In the data below, locate each line with the word "will" and list it.

■ DATA SUPPLIED ■
━━━━━━━━

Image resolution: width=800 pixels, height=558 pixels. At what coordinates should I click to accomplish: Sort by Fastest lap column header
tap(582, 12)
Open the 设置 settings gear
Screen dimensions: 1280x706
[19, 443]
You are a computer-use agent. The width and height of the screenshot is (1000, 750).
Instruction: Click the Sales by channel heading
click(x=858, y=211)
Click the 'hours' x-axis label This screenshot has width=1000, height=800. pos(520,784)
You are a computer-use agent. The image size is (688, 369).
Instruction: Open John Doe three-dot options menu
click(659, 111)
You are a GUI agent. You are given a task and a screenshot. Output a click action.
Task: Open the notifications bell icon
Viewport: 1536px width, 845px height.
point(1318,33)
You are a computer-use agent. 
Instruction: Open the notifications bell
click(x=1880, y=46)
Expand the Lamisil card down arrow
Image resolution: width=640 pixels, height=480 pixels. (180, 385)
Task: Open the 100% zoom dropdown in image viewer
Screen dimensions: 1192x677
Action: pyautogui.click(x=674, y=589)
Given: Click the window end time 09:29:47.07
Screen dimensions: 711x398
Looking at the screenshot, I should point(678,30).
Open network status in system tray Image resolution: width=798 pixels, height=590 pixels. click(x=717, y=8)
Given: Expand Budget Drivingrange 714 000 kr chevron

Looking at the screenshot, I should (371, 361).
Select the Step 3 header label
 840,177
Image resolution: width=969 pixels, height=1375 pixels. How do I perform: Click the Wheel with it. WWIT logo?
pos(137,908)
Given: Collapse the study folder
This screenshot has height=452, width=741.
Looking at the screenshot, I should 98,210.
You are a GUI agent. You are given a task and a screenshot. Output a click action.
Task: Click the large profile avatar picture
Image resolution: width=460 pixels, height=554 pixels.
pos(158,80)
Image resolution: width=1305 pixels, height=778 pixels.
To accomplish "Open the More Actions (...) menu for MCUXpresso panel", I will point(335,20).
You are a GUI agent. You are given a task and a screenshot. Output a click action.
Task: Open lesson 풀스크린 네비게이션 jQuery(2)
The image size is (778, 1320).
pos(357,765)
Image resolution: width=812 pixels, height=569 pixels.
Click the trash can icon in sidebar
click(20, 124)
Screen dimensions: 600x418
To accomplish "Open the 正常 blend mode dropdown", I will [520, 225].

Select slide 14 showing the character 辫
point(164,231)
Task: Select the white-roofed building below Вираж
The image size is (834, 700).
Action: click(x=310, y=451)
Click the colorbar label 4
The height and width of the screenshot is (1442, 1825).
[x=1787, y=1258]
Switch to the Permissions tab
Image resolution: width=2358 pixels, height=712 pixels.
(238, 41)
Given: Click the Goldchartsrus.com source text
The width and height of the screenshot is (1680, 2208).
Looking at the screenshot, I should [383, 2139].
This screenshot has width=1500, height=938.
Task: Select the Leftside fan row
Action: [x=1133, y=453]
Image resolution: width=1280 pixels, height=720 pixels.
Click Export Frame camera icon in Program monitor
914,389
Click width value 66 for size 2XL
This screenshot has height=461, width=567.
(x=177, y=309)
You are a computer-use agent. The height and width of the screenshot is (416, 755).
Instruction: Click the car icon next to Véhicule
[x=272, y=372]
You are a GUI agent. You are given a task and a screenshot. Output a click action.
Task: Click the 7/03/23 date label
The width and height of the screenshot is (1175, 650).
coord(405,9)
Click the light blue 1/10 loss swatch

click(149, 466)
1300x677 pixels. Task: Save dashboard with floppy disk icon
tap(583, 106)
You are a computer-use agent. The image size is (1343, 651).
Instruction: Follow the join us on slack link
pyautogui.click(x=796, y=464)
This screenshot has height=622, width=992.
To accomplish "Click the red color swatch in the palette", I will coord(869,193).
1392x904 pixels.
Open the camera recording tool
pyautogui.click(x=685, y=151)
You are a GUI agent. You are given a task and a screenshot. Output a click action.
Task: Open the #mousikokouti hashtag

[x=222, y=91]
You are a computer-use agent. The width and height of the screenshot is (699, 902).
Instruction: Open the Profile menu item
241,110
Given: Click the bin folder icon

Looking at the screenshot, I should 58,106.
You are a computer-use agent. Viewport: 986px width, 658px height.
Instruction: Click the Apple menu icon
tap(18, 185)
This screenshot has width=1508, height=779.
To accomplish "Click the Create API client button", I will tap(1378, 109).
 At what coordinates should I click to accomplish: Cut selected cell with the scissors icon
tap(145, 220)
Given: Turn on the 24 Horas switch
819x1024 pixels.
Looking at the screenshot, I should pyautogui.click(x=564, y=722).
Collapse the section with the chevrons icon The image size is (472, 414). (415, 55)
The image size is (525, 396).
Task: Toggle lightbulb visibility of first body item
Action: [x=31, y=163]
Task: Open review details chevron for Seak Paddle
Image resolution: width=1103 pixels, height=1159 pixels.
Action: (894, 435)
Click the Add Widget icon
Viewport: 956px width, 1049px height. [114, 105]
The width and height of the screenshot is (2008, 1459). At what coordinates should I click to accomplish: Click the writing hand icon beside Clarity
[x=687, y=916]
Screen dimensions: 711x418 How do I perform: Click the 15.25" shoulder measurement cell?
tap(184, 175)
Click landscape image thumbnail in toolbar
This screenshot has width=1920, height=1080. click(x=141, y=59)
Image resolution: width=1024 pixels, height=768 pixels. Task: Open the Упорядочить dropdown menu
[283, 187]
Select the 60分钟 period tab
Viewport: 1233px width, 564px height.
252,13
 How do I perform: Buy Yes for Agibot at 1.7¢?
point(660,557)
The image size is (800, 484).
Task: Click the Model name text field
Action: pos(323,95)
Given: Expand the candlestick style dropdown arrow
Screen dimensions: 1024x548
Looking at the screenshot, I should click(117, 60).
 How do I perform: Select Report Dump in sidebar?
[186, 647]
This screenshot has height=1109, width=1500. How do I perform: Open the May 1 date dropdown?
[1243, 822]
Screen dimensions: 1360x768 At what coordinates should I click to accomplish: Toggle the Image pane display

━━━━━━━━

■ YOUR SOLUTION ■
To accomplish "Open the More Actions (...) menu for MCUXpresso panel", I will point(335,20).
To accomplish "Open the 正常 blend mode dropdown", I will [520, 225].
To accomplish "Click the red color swatch in the palette", I will coord(869,193).
To accomplish "Click the Create API client button", I will tap(1378, 109).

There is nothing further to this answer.